… Self life that might hender and draw you to earthly thing it inpels you on in to Godlines Paul sed I die dailey to the things of this world yeal your life dailey and hold your life in submision to the will of God and live by his word that you may grow unto the fulles measure of the staturs of Chris the one that lives wright is the ones who will a bide bide with him the day of his coming and stand when he a …
… Come by your God like impression God will take care of you no matter where you are cax aside all fear and put your trust in God and you are save. Then when your pulgrimage is over and you are call from labor to reward you will be greeted with that holy welcome that is delivered to all true missionaries come in the blessed of my father …
My grandmother had a large, dusty black Bible that had belonged to her “mama,” Sarah Henderson Jacobs Silver. (The Bible’s original owner was Carolina Vick, a midwife in east Wilson — her family’s birth and death dates are inscribed in its leaves.) When I first thumbed through the Book in the early 1990s, I found two scraps of paper stuck deep in its chapters.

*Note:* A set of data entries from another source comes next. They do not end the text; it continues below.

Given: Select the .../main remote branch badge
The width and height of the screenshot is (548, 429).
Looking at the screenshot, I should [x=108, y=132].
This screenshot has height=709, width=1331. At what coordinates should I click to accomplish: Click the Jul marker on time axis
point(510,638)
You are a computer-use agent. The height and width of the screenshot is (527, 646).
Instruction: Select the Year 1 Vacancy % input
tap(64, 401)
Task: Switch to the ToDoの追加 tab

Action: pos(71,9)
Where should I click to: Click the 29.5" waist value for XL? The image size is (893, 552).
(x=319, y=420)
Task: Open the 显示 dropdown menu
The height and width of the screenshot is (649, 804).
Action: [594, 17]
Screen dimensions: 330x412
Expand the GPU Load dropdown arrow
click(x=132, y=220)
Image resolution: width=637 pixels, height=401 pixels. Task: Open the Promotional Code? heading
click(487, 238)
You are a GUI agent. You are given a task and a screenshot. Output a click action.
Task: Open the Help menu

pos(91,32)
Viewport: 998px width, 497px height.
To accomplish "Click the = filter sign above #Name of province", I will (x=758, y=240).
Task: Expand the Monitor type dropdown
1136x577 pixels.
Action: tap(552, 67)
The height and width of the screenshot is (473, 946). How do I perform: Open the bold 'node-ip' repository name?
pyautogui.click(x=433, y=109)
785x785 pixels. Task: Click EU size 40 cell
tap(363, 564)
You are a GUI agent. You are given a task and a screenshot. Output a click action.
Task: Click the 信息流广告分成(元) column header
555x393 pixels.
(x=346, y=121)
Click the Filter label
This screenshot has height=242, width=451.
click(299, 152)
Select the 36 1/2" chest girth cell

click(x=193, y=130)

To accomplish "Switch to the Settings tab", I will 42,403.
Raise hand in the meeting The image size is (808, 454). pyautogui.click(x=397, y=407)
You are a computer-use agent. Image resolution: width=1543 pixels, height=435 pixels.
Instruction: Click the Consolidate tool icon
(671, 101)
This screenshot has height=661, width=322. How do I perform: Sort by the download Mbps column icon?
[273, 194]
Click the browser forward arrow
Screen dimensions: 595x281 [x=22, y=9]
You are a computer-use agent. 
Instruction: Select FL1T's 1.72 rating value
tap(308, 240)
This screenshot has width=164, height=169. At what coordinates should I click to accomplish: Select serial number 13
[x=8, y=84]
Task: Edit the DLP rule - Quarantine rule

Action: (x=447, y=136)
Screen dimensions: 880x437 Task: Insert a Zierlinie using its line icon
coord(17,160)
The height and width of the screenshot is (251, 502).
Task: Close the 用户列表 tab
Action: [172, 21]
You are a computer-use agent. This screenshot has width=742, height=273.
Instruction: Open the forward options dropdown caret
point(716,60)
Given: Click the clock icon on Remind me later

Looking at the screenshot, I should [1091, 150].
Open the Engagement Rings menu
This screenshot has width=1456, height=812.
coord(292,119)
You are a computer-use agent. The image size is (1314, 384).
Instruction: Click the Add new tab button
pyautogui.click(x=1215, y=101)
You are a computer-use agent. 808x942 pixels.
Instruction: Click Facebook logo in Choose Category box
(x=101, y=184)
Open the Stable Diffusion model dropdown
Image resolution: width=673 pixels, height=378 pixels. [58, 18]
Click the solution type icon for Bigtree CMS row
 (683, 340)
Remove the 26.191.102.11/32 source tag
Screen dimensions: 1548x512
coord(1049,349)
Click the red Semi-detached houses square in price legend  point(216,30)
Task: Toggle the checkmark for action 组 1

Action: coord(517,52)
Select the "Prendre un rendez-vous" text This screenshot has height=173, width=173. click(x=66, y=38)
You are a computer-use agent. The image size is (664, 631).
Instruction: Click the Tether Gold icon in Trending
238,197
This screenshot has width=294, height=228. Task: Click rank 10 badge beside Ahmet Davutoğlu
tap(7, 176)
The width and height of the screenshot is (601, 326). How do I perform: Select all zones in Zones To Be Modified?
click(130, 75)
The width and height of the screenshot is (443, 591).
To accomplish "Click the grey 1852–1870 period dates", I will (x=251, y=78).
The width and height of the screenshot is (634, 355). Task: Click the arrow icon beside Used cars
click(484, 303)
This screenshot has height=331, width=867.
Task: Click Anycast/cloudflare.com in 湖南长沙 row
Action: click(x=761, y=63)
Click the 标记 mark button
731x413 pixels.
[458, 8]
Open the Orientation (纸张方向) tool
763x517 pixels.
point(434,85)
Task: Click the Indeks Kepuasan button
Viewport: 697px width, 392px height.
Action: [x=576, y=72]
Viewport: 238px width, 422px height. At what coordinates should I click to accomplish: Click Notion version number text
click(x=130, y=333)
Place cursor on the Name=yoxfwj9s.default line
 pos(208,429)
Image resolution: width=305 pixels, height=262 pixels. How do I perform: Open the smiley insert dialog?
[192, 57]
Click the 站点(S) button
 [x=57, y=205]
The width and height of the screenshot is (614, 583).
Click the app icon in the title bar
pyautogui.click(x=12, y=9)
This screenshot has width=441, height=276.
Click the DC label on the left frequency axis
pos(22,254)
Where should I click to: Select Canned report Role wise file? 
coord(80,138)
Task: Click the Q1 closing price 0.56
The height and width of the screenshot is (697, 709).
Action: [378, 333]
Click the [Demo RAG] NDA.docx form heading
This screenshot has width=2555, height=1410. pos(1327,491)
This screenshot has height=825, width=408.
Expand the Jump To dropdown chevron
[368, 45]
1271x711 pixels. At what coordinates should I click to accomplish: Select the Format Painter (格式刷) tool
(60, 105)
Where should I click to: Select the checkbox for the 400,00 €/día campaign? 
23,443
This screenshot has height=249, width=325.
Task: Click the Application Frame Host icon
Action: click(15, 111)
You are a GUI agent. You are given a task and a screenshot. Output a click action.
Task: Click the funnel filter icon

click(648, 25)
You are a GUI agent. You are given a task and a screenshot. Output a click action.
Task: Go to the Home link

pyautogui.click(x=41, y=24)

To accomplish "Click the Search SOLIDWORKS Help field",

Pencilled in a square, unsophisticated hand were these bits of Sarah’s sermons. She had left the Congregationalism of her upbringing and joined the Holiness movement sweeping the country in the early 1900s. My grandmother was not impressed:
I was just thinking ‘bout that today, ‘bout how we used to do. Mama’d make us go to Holiness Church and stay down there and run a revival two weeks. And we’d go down there every night and lay back down there on the bench and go to sleep. Then they’d get us up, and then we didn’t have sense enough to do nothing but go to sleep and get up.
Mama’d go every night. And they’d be shouting, holy and sanctified, jumping and shouting. I don’t know, that put me out with the Holiness church. And sanctified people. I know Mama wont doing right.
Evangelist Sarah spent night after night jumping and shouting, leaving my adolescent grandmother to wash and iron the endless loads of laundry they took in from white customers. Sarah apparently met her second husband, Rev. Joseph Silver, founder of one of the earliest Holiness churches in eastern North Carolina, on the revival circuit. They married in 1933 and divided the five years before her death between Wilson and his home in Halifax County.
Sarah H. Jacobs and her Bible, with my uncle Lucian J. Henderson in the background, taken in Wilson NC circa 1930. (I have the Bible, but some time between when I first saw — and transcribed — the sermon scraps and when I took possession after my grandmother’s death in 2001, the pieces of paper were lost.)